Assignment:
Which lines below mention "agent"? Pick each one out.

Exercise materials:
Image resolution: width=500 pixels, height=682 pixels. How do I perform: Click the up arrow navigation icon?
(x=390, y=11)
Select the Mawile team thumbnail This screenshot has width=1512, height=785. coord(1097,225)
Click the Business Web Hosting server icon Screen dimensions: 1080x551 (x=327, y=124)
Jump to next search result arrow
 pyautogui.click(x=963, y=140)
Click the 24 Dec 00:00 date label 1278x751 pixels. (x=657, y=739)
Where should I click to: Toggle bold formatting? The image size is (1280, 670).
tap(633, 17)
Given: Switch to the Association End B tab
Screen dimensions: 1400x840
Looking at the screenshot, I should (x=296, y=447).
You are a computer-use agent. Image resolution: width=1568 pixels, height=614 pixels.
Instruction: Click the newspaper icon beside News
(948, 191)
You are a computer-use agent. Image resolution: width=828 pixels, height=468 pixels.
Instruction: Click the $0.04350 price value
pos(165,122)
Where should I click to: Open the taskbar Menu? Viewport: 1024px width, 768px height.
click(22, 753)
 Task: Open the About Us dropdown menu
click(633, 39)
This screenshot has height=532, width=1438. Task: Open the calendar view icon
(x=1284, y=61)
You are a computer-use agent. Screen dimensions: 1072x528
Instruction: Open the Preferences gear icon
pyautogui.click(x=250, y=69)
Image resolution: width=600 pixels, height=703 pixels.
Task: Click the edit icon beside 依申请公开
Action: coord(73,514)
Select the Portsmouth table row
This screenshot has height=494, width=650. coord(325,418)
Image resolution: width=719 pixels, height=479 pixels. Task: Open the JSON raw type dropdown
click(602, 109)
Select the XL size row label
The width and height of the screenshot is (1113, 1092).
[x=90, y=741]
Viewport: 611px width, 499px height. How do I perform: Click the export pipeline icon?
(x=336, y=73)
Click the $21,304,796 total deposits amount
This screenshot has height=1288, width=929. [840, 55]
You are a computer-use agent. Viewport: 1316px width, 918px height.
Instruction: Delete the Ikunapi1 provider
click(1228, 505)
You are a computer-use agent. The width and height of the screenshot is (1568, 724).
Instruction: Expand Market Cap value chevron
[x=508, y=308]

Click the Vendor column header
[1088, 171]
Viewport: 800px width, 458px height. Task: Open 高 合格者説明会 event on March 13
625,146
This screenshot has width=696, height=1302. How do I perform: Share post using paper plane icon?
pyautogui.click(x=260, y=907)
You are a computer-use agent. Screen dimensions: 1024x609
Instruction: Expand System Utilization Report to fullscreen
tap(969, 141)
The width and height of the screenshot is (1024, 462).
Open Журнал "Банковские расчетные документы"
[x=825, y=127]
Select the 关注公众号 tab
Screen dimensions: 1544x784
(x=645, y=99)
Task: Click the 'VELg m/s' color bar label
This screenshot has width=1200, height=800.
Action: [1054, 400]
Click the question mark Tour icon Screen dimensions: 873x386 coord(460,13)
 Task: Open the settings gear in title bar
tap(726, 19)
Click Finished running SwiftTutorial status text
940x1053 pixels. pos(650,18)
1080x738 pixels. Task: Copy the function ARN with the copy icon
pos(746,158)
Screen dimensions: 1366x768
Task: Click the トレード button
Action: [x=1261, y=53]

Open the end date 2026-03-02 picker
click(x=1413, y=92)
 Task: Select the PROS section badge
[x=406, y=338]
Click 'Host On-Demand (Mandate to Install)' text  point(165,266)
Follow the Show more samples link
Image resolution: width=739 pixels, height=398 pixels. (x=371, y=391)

Solution:
You are a computer-use agent. Image resolution: width=1568 pixels, height=614 pixels.
You are a computer-use agent. Image resolution: width=828 pixels, height=468 pixels.
You are a computer-use agent. Screen dimensions: 1072x528
You are a computer-use agent. Viewport: 1316px width, 918px height.
You are a computer-use agent. The width and height of the screenshot is (1568, 724).
You are a computer-use agent. Screen dimensions: 1024x609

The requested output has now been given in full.